#### [Objective]
Render the following lines as a Markdown table with a Row column for the row number and a Text column for the line, leaving out the blank lines.

#### [Items]
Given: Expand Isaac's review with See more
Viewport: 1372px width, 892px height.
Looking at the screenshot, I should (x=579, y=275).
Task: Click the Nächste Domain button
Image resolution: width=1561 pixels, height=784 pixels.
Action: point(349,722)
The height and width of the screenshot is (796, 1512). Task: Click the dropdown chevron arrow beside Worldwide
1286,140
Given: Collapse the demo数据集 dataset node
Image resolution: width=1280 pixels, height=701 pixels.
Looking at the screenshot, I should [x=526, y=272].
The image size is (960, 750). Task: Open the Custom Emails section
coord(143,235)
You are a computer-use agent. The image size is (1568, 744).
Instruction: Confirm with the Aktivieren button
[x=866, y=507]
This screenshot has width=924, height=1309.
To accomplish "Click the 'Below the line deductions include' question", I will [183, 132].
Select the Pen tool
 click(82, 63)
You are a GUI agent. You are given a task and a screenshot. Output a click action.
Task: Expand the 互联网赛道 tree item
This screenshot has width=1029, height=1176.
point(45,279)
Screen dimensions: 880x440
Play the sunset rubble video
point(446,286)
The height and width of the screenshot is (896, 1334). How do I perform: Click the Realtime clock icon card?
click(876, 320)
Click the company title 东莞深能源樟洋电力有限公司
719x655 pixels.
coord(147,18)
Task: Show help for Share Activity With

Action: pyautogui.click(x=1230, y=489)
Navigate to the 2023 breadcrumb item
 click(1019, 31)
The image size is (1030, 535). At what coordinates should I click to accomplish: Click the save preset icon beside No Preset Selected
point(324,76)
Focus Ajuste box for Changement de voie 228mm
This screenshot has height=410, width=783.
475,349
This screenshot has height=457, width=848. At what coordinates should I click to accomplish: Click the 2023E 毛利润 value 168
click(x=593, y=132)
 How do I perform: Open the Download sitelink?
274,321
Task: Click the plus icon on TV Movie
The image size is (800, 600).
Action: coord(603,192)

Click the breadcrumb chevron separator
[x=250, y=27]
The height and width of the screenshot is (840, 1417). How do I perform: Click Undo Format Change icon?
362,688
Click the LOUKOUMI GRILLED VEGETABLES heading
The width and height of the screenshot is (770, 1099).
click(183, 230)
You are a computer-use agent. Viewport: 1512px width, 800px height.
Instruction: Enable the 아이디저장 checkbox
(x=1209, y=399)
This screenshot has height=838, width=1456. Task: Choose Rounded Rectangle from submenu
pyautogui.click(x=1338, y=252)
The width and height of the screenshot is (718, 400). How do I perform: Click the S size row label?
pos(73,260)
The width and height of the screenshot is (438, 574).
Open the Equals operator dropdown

#### [Output of the exercise]
| Row | Text |
|---|---|
| 1 | Given: Expand Isaac's review with See more |
| 2 | Viewport: 1372px width, 892px height. |
| 3 | Looking at the screenshot, I should (x=579, y=275). |
| 4 | Task: Click the Nächste Domain button |
| 5 | Image resolution: width=1561 pixels, height=784 pixels. |
| 6 | Action: point(349,722) |
| 7 | The height and width of the screenshot is (796, 1512). Task: Click the dropdown chevron arrow beside Worldwide |
| 8 | 1286,140 |
| 9 | Given: Collapse the demo数据集 dataset node |
| 10 | Image resolution: width=1280 pixels, height=701 pixels. |
| 11 | Looking at the screenshot, I should [x=526, y=272]. |
| 12 | The image size is (960, 750). Task: Open the Custom Emails section |
| 13 | coord(143,235) |
| 14 | You are a computer-use agent. The image size is (1568, 744). |
| 15 | Instruction: Confirm with the Aktivieren button |
| 16 | [x=866, y=507] |
| 17 | This screenshot has width=924, height=1309. |
| 18 | To accomplish "Click the 'Below the line deductions include' question", I will [183, 132]. |
| 19 | Select the Pen tool |
| 20 |  click(82, 63) |
| 21 | You are a GUI agent. You are given a task and a screenshot. Output a click action. |
| 22 | Task: Expand the 互联网赛道 tree item |
| 23 | This screenshot has width=1029, height=1176. |
| 24 | point(45,279) |
| 25 | Screen dimensions: 880x440 |
| 26 | Play the sunset rubble video |
| 27 | point(446,286) |
| 28 | The height and width of the screenshot is (896, 1334). How do I perform: Click the Realtime clock icon card? |
| 29 | click(876, 320) |
| 30 | Click the company title 东莞深能源樟洋电力有限公司 |
| 31 | 719x655 pixels. |
| 32 | coord(147,18) |
| 33 | Task: Show help for Share Activity With |
| 34 | Action: pyautogui.click(x=1230, y=489) |
| 35 | Navigate to the 2023 breadcrumb item |
| 36 |  click(1019, 31) |
| 37 | The image size is (1030, 535). At what coordinates should I click to accomplish: Click the save preset icon beside No Preset Selected |
| 38 | point(324,76) |
| 39 | Focus Ajuste box for Changement de voie 228mm |
| 40 | This screenshot has height=410, width=783. |
| 41 | 475,349 |
| 42 | This screenshot has height=457, width=848. At what coordinates should I click to accomplish: Click the 2023E 毛利润 value 168 |
| 43 | click(x=593, y=132) |
| 44 |  How do I perform: Open the Download sitelink? |
| 45 | 274,321 |
| 46 | Task: Click the plus icon on TV Movie |
| 47 | The image size is (800, 600). |
| 48 | Action: coord(603,192) |
| 49 | Click the breadcrumb chevron separator |
| 50 | [x=250, y=27] |
| 51 | The height and width of the screenshot is (840, 1417). How do I perform: Click Undo Format Change icon? |
| 52 | 362,688 |
| 53 | Click the LOUKOUMI GRILLED VEGETABLES heading |
| 54 | The width and height of the screenshot is (770, 1099). |
| 55 | click(183, 230) |
| 56 | You are a computer-use agent. Viewport: 1512px width, 800px height. |
| 57 | Instruction: Enable the 아이디저장 checkbox |
| 58 | (x=1209, y=399) |
| 59 | This screenshot has height=838, width=1456. Task: Choose Rounded Rectangle from submenu |
| 60 | pyautogui.click(x=1338, y=252) |
| 61 | The width and height of the screenshot is (718, 400). How do I perform: Click the S size row label? |
| 62 | pos(73,260) |
| 63 | The width and height of the screenshot is (438, 574). |
| 64 | Open the Equals operator dropdown |